Wednesday, June 27, 2018

If It's Gotten This Bad, What Else Could Go Wrong?

     This new smokescreen issue of “Civility” is nothing but a new way of saying, “Please, be quiet while we get away with human rights violations and murder.”  Standing quietly by and only voting twice a year while interment camps are being built and children are being murdered by the police is no longer an option.  Filling the streets and letting these bastards know that we are coming for them has to become part of the process.
     At this point, silence is complicity and further normalizes abhorrent behavior.  Turning a blind eye to the destruction of due process while coming up with lame excuses to go along with it is failing the generations that will come after us.  The common cry of “Keep your politics out of my apathy” needs to be countered with “Your apathy caused my politics.”
     Given the rich history of racism and police brutality in Western Pennsylvania, the murder of Antwon Rose, Jr. is not surprising.  Tragic and heart breaking, yes, but not surprising.
     The growing list of victims going back to the death of Jonny Gammage and up to the beating of Jordan Miles is inexcusable.  I've seen a kid in handcuffs have his head bounced off of the hood of a car for reasons that were certainly unclear.
     And as for racism in Western PA, there was a study done a few years ago on which part of the country Googled racist terms or searched for hate groups the most.  The tri-state area, with Ohio and West Virginia, came in first place.  Way to go everybody.  We can add that to our Super Bowl rings and Stanley Cups.
     It was only a matter of time before a local police department added another unarmed black man to the nationwide list of victims.  Charges were filed earlier today (6/27/2018) against the officer but the outcome of trials of this sort are all too predictable.  How dare we think that authority should be held accountable to the same standards that we are and face the consequences of its abuses?

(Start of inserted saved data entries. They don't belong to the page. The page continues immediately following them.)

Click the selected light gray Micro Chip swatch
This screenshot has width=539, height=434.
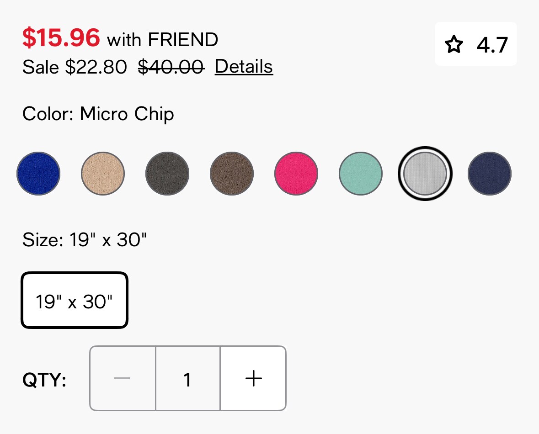425,174
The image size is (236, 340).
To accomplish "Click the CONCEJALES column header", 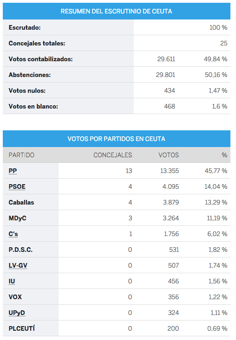I will coord(113,155).
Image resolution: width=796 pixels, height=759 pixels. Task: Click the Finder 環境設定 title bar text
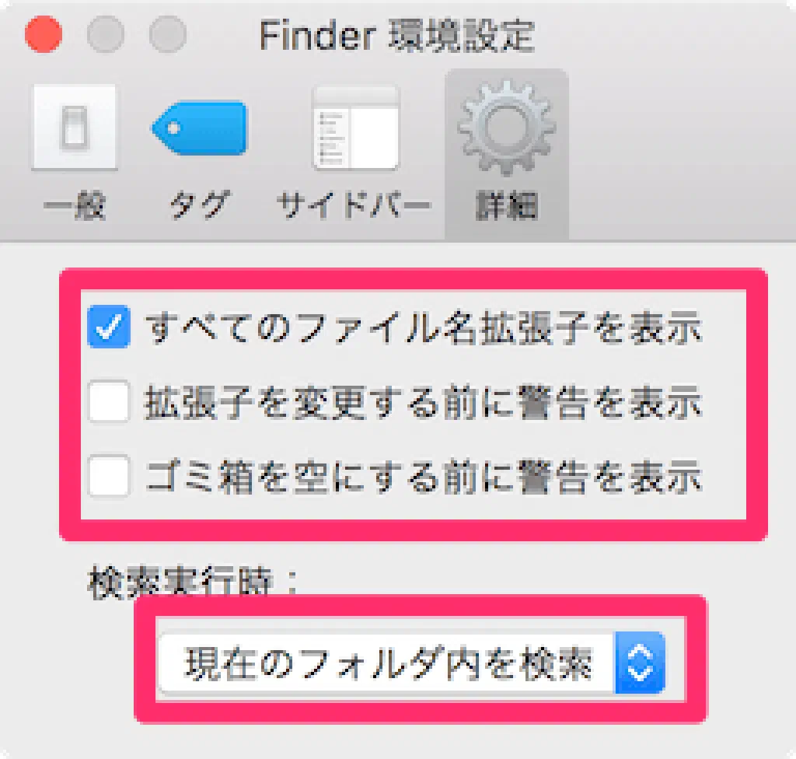click(397, 36)
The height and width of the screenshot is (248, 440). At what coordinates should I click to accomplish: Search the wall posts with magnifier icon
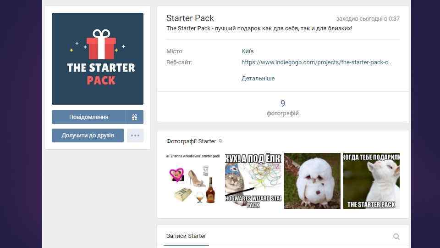(x=396, y=237)
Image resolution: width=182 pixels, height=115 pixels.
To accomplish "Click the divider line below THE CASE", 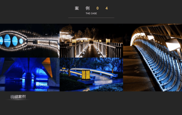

     I can tell just by looking at some of the cops on local forces that they were washed up high school football players that only signed on because they needed a job.  The way they carry themselves does not exude a desire to serve their community or some sort of greater good.
     I have noticed the most commonly shared dumb white opinion of the incident is “Why did the kid run?”  Well, why didn't the supposedly trained police officer do some actual police work to find out who Antwon was and show up at his mother's house to ask him a few questions instead of opening fire?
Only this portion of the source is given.